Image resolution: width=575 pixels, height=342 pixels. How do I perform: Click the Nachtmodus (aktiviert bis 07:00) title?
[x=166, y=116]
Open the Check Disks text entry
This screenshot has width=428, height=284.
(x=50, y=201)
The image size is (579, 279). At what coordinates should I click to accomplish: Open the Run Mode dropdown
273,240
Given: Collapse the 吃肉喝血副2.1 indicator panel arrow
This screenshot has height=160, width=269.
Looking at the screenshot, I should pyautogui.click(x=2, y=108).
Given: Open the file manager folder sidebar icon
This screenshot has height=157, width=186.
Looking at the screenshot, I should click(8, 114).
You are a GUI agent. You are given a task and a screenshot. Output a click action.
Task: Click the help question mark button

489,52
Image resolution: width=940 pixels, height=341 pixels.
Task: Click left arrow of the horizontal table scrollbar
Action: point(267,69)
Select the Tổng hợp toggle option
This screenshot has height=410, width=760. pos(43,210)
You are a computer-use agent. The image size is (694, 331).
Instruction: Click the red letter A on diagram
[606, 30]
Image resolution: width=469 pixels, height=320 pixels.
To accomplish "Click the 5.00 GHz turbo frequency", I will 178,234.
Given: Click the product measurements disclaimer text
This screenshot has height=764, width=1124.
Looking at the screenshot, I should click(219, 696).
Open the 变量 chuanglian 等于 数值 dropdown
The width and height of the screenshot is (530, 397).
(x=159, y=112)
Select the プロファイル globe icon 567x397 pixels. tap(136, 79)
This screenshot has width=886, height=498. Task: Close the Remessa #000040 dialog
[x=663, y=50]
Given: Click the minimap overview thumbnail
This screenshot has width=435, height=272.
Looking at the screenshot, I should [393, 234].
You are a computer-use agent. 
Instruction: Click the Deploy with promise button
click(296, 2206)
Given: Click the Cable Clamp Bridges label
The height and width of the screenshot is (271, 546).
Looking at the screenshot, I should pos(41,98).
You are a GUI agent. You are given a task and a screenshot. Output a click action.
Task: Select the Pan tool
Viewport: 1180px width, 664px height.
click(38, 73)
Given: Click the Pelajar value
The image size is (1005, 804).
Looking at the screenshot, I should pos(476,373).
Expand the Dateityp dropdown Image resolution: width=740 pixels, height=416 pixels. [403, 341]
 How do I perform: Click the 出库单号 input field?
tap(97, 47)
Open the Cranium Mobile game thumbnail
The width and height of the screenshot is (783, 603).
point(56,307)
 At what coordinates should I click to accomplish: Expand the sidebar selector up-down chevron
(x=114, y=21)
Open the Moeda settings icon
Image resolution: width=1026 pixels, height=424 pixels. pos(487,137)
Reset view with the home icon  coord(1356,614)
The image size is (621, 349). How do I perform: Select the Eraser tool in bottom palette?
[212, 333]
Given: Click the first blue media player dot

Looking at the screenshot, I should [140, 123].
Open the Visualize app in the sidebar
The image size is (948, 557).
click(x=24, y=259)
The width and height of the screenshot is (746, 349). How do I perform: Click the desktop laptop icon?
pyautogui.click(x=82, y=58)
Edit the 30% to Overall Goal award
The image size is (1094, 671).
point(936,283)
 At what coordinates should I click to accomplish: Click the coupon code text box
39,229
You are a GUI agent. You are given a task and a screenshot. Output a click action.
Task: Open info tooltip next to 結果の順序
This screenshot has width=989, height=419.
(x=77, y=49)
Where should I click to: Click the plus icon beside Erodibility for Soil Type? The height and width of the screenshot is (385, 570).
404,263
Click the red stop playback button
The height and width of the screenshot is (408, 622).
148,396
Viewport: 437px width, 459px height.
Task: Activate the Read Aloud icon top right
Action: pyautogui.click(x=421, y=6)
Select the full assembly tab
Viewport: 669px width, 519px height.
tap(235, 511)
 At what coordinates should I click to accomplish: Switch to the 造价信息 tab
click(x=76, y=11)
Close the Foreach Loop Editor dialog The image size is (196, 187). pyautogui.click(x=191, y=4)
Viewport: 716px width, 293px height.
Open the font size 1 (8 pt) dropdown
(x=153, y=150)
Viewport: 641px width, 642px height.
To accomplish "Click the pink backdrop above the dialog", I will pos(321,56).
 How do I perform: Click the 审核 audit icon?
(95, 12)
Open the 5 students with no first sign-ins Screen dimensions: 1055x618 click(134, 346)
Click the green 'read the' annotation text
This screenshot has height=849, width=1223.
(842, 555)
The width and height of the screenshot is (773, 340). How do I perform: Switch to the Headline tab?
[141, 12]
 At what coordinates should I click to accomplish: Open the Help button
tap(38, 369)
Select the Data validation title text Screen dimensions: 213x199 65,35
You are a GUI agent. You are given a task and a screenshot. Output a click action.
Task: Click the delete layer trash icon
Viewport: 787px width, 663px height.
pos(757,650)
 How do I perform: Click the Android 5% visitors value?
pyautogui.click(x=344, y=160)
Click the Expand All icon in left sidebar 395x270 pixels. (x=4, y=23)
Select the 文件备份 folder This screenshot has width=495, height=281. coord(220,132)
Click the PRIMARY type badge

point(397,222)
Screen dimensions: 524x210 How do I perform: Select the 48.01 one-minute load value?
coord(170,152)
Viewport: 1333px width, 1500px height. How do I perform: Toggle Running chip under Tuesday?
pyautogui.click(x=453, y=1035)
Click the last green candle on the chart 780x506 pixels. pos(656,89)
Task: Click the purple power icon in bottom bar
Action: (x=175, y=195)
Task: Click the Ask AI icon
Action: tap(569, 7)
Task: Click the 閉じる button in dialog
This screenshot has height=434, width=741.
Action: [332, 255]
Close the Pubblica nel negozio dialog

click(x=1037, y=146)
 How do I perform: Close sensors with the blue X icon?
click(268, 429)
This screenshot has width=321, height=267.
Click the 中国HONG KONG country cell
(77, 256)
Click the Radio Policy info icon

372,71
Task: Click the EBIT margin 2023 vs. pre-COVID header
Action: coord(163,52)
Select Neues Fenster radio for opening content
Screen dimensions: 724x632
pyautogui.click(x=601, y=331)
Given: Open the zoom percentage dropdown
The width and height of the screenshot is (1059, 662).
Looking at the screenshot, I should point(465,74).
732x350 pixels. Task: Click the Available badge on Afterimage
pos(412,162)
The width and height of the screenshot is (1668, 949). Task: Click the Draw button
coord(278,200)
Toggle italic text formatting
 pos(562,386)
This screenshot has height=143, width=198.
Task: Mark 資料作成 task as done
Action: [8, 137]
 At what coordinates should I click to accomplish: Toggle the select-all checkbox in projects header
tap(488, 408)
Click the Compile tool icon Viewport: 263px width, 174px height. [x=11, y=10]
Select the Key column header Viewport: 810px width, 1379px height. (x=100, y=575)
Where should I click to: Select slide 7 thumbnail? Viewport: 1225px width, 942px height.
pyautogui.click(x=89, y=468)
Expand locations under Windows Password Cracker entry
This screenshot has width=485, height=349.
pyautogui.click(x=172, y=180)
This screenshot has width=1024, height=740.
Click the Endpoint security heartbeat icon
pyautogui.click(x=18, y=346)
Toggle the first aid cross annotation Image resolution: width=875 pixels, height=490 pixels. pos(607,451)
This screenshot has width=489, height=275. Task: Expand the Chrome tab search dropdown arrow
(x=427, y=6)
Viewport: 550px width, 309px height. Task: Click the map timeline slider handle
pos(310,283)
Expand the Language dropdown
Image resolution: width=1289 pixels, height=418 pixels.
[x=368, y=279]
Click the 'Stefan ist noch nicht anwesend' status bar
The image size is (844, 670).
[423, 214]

WHAT IS NEEDED → Take the data above and reproduce it exactly.

ANSWER BOX →
Image resolution: width=575 pixels, height=342 pixels. How do I perform: Click the Nachtmodus (aktiviert bis 07:00) title?
[x=166, y=116]
Open the Check Disks text entry
This screenshot has width=428, height=284.
(x=50, y=201)
The image size is (579, 279). At what coordinates should I click to accomplish: Open the Run Mode dropdown
273,240
Given: Collapse the 吃肉喝血副2.1 indicator panel arrow
This screenshot has height=160, width=269.
Looking at the screenshot, I should pyautogui.click(x=2, y=108).
Given: Open the file manager folder sidebar icon
This screenshot has height=157, width=186.
Looking at the screenshot, I should click(8, 114).
You are a GUI agent. You are given a task and a screenshot. Output a click action.
Task: Click the help question mark button

489,52
Image resolution: width=940 pixels, height=341 pixels.
Task: Click left arrow of the horizontal table scrollbar
Action: point(267,69)
Select the Tổng hợp toggle option
This screenshot has height=410, width=760. pos(43,210)
You are a computer-use agent. The image size is (694, 331).
Instruction: Click the red letter A on diagram
[606, 30]
Image resolution: width=469 pixels, height=320 pixels.
To accomplish "Click the 5.00 GHz turbo frequency", I will 178,234.
Given: Click the product measurements disclaimer text
This screenshot has height=764, width=1124.
Looking at the screenshot, I should click(219, 696).
Open the 变量 chuanglian 等于 数值 dropdown
The width and height of the screenshot is (530, 397).
(x=159, y=112)
Select the プロファイル globe icon 567x397 pixels. tap(136, 79)
This screenshot has width=886, height=498. Task: Close the Remessa #000040 dialog
[x=663, y=50]
Given: Click the minimap overview thumbnail
This screenshot has width=435, height=272.
Looking at the screenshot, I should [393, 234].
You are a computer-use agent. 
Instruction: Click the Deploy with promise button
click(296, 2206)
Given: Click the Cable Clamp Bridges label
The height and width of the screenshot is (271, 546).
Looking at the screenshot, I should pos(41,98).
You are a GUI agent. You are given a task and a screenshot. Output a click action.
Task: Select the Pan tool
Viewport: 1180px width, 664px height.
click(38, 73)
Given: Click the Pelajar value
The image size is (1005, 804).
Looking at the screenshot, I should pos(476,373).
Expand the Dateityp dropdown Image resolution: width=740 pixels, height=416 pixels. [403, 341]
 How do I perform: Click the 出库单号 input field?
tap(97, 47)
Open the Cranium Mobile game thumbnail
The width and height of the screenshot is (783, 603).
point(56,307)
 At what coordinates should I click to accomplish: Expand the sidebar selector up-down chevron
(x=114, y=21)
Open the Moeda settings icon
Image resolution: width=1026 pixels, height=424 pixels. pos(487,137)
Reset view with the home icon  coord(1356,614)
The image size is (621, 349). How do I perform: Select the Eraser tool in bottom palette?
[212, 333]
Given: Click the first blue media player dot

Looking at the screenshot, I should [140, 123].
Open the Visualize app in the sidebar
The image size is (948, 557).
click(x=24, y=259)
The width and height of the screenshot is (746, 349). How do I perform: Click the desktop laptop icon?
pyautogui.click(x=82, y=58)
Edit the 30% to Overall Goal award
The image size is (1094, 671).
point(936,283)
 At what coordinates should I click to accomplish: Click the coupon code text box
39,229
You are a GUI agent. You are given a task and a screenshot. Output a click action.
Task: Open info tooltip next to 結果の順序
This screenshot has width=989, height=419.
(x=77, y=49)
Where should I click to: Click the plus icon beside Erodibility for Soil Type? The height and width of the screenshot is (385, 570).
404,263
Click the red stop playback button
The height and width of the screenshot is (408, 622).
148,396
Viewport: 437px width, 459px height.
Task: Activate the Read Aloud icon top right
Action: pyautogui.click(x=421, y=6)
Select the full assembly tab
Viewport: 669px width, 519px height.
tap(235, 511)
 At what coordinates should I click to accomplish: Switch to the 造价信息 tab
click(x=76, y=11)
Close the Foreach Loop Editor dialog The image size is (196, 187). pyautogui.click(x=191, y=4)
Viewport: 716px width, 293px height.
Open the font size 1 (8 pt) dropdown
(x=153, y=150)
Viewport: 641px width, 642px height.
To accomplish "Click the pink backdrop above the dialog", I will pos(321,56).
 How do I perform: Click the 审核 audit icon?
(95, 12)
Open the 5 students with no first sign-ins Screen dimensions: 1055x618 click(134, 346)
Click the green 'read the' annotation text
This screenshot has height=849, width=1223.
(842, 555)
The width and height of the screenshot is (773, 340). How do I perform: Switch to the Headline tab?
[141, 12]
 At what coordinates should I click to accomplish: Open the Help button
tap(38, 369)
Select the Data validation title text Screen dimensions: 213x199 65,35
You are a GUI agent. You are given a task and a screenshot. Output a click action.
Task: Click the delete layer trash icon
Viewport: 787px width, 663px height.
pos(757,650)
 How do I perform: Click the Android 5% visitors value?
pyautogui.click(x=344, y=160)
Click the Expand All icon in left sidebar 395x270 pixels. (x=4, y=23)
Select the 文件备份 folder This screenshot has width=495, height=281. coord(220,132)
Click the PRIMARY type badge

point(397,222)
Screen dimensions: 524x210 How do I perform: Select the 48.01 one-minute load value?
coord(170,152)
Viewport: 1333px width, 1500px height. How do I perform: Toggle Running chip under Tuesday?
pyautogui.click(x=453, y=1035)
Click the last green candle on the chart 780x506 pixels. pos(656,89)
Task: Click the purple power icon in bottom bar
Action: (x=175, y=195)
Task: Click the Ask AI icon
Action: tap(569, 7)
Task: Click the 閉じる button in dialog
This screenshot has height=434, width=741.
Action: [332, 255]
Close the Pubblica nel negozio dialog

click(x=1037, y=146)
 How do I perform: Close sensors with the blue X icon?
click(268, 429)
This screenshot has width=321, height=267.
Click the 中国HONG KONG country cell
(77, 256)
Click the Radio Policy info icon

372,71
Task: Click the EBIT margin 2023 vs. pre-COVID header
Action: coord(163,52)
Select Neues Fenster radio for opening content
Screen dimensions: 724x632
pyautogui.click(x=601, y=331)
Given: Open the zoom percentage dropdown
The width and height of the screenshot is (1059, 662).
Looking at the screenshot, I should point(465,74).
732x350 pixels. Task: Click the Available badge on Afterimage
pos(412,162)
The width and height of the screenshot is (1668, 949). Task: Click the Draw button
coord(278,200)
Toggle italic text formatting
 pos(562,386)
This screenshot has height=143, width=198.
Task: Mark 資料作成 task as done
Action: [8, 137]
 At what coordinates should I click to accomplish: Toggle the select-all checkbox in projects header
tap(488, 408)
Click the Compile tool icon Viewport: 263px width, 174px height. [x=11, y=10]
Select the Key column header Viewport: 810px width, 1379px height. (x=100, y=575)
Where should I click to: Select slide 7 thumbnail? Viewport: 1225px width, 942px height.
pyautogui.click(x=89, y=468)
Expand locations under Windows Password Cracker entry
This screenshot has width=485, height=349.
pyautogui.click(x=172, y=180)
This screenshot has width=1024, height=740.
Click the Endpoint security heartbeat icon
pyautogui.click(x=18, y=346)
Toggle the first aid cross annotation Image resolution: width=875 pixels, height=490 pixels. pos(607,451)
This screenshot has width=489, height=275. Task: Expand the Chrome tab search dropdown arrow
(x=427, y=6)
Viewport: 550px width, 309px height. Task: Click the map timeline slider handle
pos(310,283)
Expand the Language dropdown
Image resolution: width=1289 pixels, height=418 pixels.
[x=368, y=279]
Click the 'Stefan ist noch nicht anwesend' status bar
The image size is (844, 670).
[423, 214]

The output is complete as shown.